In his 2008 book, Empowerment, participation and social work, Robert Adams provides a minimal definition:

‘Empowerment: the capacity of individuals, groups and/or communities to take control of their circumstances, exercise power and achieve their own goals, and the process by which, individually and collectively, they are able to help themselves and others to maximize the quality of their lives.’

Often is said of political empowerment as a tool to increase the responsibility and participation of the people and voters in government. No more is the thinking that government knows all.

Social change is moving public psyche away from past attitude to obey and remain loyal to government towards more critical assessment of public policies. Public is applying pressure through their voices against unpopular policies that it is often heard of new policies planned to be introduced get cancelled. 

Women empowerment movements have been around in the West since the 1960s.

It was to enable them to participate fully in economic life and reduce the gender gap. Empowered women essentially build stronger economies, sustainable development, and improvement in the quality of life for women, men, families and communities.

Economic empowerment of Bumiputera does not arise out of their need for change but to imbue within themselves to change and take the difficult path to be economically independent.

Policy measures should be towards increasing the degree of economic autonomy and self determination in the people and in communities.
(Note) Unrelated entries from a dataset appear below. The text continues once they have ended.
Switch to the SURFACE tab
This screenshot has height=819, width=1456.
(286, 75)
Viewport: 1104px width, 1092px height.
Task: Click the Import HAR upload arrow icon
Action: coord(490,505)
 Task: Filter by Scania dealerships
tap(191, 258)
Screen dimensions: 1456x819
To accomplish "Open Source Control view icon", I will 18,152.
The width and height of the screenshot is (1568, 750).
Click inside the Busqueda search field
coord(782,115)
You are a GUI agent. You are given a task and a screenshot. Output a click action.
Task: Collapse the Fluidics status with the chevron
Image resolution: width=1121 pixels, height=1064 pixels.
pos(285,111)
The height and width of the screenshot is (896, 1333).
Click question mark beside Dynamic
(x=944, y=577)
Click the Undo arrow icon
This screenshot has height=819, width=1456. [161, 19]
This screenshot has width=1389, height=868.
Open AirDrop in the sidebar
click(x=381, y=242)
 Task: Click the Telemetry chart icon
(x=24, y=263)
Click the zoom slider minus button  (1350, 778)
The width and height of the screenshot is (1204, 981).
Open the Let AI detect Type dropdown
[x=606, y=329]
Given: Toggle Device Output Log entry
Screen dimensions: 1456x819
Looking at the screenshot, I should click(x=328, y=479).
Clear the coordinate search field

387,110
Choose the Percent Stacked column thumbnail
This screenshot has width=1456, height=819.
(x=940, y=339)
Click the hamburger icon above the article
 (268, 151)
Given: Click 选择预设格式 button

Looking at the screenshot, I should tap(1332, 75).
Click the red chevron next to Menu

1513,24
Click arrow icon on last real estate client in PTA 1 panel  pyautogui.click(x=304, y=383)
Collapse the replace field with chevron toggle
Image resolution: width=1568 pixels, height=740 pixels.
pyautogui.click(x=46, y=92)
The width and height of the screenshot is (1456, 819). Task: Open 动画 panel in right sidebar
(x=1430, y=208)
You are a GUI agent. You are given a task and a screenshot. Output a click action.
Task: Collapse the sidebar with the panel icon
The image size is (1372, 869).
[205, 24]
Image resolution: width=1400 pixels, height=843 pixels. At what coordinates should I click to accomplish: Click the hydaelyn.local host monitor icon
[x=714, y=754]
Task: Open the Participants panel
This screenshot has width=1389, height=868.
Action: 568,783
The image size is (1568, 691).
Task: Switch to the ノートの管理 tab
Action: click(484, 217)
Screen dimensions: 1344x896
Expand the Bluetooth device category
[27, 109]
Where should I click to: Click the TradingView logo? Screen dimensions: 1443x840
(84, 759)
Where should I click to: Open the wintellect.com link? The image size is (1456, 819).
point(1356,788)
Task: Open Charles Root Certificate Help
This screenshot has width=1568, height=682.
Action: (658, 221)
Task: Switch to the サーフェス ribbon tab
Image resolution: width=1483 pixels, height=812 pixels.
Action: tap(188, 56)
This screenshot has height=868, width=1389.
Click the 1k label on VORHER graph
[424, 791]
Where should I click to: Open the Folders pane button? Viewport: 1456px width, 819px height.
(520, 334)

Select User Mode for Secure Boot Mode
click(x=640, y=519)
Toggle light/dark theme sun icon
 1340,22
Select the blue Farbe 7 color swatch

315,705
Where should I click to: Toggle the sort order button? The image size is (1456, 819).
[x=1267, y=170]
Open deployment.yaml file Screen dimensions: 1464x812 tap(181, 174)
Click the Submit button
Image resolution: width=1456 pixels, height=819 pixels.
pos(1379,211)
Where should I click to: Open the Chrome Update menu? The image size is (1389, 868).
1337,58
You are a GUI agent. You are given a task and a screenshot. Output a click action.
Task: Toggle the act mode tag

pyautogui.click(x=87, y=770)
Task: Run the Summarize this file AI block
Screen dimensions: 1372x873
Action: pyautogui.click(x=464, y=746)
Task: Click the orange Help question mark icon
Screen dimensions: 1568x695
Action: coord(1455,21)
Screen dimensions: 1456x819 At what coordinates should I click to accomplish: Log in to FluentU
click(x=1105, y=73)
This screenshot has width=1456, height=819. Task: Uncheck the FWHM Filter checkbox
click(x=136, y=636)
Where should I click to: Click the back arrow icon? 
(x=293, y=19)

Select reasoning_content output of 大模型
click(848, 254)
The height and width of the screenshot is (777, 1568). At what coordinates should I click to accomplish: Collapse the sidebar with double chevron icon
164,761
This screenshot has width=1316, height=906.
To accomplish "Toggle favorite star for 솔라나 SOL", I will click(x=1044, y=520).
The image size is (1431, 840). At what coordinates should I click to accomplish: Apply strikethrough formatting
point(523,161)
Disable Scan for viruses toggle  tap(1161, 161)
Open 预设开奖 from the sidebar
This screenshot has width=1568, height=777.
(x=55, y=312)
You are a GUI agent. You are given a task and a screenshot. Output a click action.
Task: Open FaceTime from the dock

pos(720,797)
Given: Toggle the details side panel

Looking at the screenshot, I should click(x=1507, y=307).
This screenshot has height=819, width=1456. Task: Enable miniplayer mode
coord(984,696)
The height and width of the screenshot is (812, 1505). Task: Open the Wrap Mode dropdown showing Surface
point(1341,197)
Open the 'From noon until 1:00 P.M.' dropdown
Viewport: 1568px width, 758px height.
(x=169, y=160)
That way, it allows them to take more responsibility and have more self-determination in taking charge of their economic interests.

The original intention of NEP was an empowerment process by Government to provide basic opportunities to the marginalised directly and actively thwarting attempts to deny them opportunities.

In today’s perspective, empowerment process has changed to the need for access to market and capital, leveling of the playing field, and breaking up of monopolies and oligopolies, barriers to entry and exclusivity to social class.

It far surpasses the need for affirmative action policies. More meaningful progress for Bumiputera will be achieved through policies to encourage, and develop the skills for self-sufficiency than continual provision of charity and welfare.

The process of self-empowerment by government empowerment policies together with support of Bumiputra professionals, activists and self-help NGOs should be to enable the Bumiputra community to overcome their sense of powerlessness, and economic insecurities to recognise and use their ability and resources.

It should no more be policies of giving fish to put food on the table, and beyond how to fish, but enabling policies for self initiative to farm fish, identifying new fish species, creating fish products, opening new market or even exporting abroad, and exploring into high technology aquaculture.

This process can be difficult to start and to implement effectively but it must be done. The world will not wait.

The continual dependent on government for education, and livelihood is financially unrealistic and wasted resources. There is a need to progressively move out of this affirmative action-subsidy trap more towards empowerment.    

Off course, the politics of an empowered population will be different, but it will be more mature, positive and productive.